Job 1:
Please write out the listing as a numbered list, from its start through the line that contains "pyautogui.click(x=102, y=232)", with blank lines left out.

Source document:
▼▼▼
General expenses: Expenses of research and marketing. This also includes repayment of official aid received for research, since, unlike aids for investment, this is in the form of loans.

Loans for research and development: The amount that the company devotes to R+D. Added to the net official aid to R+D, this comes to the R+D expenditure. The management of the company may alter the R+D budgets with a certain elasticity. The reasons for altering the R+D budget lie in the gap between the real and desired profits. Thus, when the real profit does not reach its objectives, the management tends to reduce the R+D budgets, and when it exceeds them it does the opposite.

Marketing: The expenditure needed to publicize the products and inform potential customers of their characteristics. This depends on the number of products and the customer niche.

Desired niche: The group of customers to which the company wishes to aim its products. It may be very wide, with high marketing costs, distribution networks, etc., or very small,so that the proximity of the company gives it a decisive competitive advantage over others.

Official aid to R+D: Five-year interest-free loans, up to 50% of the costs of the R+D project.

R+D costs: Includes the R+D budget, plus net official aid, i.e. the input of aid plus the return of the loans received.

Lastly, two indicators of the situation of the company are obtained:

Margin: This is calculated as a percentage of Profit/ turnover.

R+D costs/Turnover: As the study deals with innovating companies, the ratio of R+D to Turnover can give us an idea of the importance of this factor in the running of the company.

BEHAVIOUR

Leaving aside the period in which the founders of the company carry out the initial research and market research and manage to find the necessary capital, we can observe three clearly differentiated stages.

The first begins when the company starts to operate, and lasts until the first product line is obtained. It is characterized by intensive R+D activity focused exclusively on solving scientific problems so that the company can obtain a certain line of products or services. The only challenge is to obtain the first line of products before the initial capital is exhausted.

The second stage is marked by the launching of the first line of products. This stage is characterized by the need to acquire production machinery, recruit new production staff, start production and transfer scientific staff from R+D to production. Marketing and sales costs must also be met. This is all dealt with in an environment of serious cash limitations and capital. The challenge thus lies in creating a production structure in an environment of serious financial difficulties.

The third stage is marked by the birth of new product lines. In this stage there arise problems of distribution of the resources which the company is generating between the different agents who require them. The area of R+D will also request more funds to recover the initial levels of research, the area of production will request funds to increase its production capacity and close the gap between sales and production, and the representatives of the capital, after a long wait, will wish to obtain a high remuneration for the risky investment that they have made. Indeed, the final challenge consists in achieving an effective distribution of the resources.
▲▲▲
Records supplied:
▼▼▼
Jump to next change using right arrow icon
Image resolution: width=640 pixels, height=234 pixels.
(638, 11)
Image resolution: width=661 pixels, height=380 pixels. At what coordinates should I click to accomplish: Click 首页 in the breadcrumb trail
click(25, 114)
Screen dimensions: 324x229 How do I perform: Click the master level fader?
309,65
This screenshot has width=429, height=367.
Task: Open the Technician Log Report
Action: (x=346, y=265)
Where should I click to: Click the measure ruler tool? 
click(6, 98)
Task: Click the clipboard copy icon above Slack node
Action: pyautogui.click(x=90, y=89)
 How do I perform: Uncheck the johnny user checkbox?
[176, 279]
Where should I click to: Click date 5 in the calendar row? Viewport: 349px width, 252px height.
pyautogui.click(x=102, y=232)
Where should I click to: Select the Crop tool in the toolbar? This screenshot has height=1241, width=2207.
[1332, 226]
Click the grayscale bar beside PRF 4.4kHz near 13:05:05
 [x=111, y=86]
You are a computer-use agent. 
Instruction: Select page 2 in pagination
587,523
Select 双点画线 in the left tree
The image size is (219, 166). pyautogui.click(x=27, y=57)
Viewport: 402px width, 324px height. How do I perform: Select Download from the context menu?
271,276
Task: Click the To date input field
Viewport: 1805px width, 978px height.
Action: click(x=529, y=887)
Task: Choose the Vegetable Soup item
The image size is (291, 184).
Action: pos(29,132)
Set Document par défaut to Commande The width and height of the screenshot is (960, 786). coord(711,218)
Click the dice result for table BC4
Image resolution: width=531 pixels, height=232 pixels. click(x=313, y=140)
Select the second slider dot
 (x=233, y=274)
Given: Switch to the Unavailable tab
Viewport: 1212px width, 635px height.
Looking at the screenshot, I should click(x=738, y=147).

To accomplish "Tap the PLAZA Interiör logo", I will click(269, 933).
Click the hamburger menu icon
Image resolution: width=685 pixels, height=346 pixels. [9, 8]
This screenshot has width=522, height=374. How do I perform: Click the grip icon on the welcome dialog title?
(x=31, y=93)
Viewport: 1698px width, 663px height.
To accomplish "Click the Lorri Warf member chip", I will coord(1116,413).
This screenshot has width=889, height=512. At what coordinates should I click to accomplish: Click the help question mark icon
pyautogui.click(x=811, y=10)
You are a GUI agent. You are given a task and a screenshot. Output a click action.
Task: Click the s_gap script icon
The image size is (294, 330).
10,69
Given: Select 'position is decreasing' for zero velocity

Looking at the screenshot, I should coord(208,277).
▲▲▲
Job 2:
Answer these questions from the passage on company expenses and growth stages:
(a) What form does official aid to R+D take, and up to what share of project costs?
(b) How is the Margin indicator calculated?
(c) What is the only challenge in the first stage?

Answer 1:
1. Jump to next change using right arrow icon
2. Image resolution: width=640 pixels, height=234 pixels.
3. (638, 11)
4. Image resolution: width=661 pixels, height=380 pixels. At what coordinates should I click to accomplish: Click 首页 in the breadcrumb trail
5. click(25, 114)
6. Screen dimensions: 324x229 How do I perform: Click the master level fader?
7. 309,65
8. This screenshot has width=429, height=367.
9. Task: Open the Technician Log Report
10. Action: (x=346, y=265)
11. Where should I click to: Click the measure ruler tool? 
12. click(6, 98)
13. Task: Click the clipboard copy icon above Slack node
14. Action: pyautogui.click(x=90, y=89)
15.  How do I perform: Uncheck the johnny user checkbox?
16. [176, 279]
17. Where should I click to: Click date 5 in the calendar row? Viewport: 349px width, 252px height.
18. pyautogui.click(x=102, y=232)

Answer 2:
(a) Five-year interest-free loans, up to 50% of the costs of the R+D project.
(b) As a percentage of Profit/turnover.
(c) To obtain the first line of products before the initial capital is exhausted.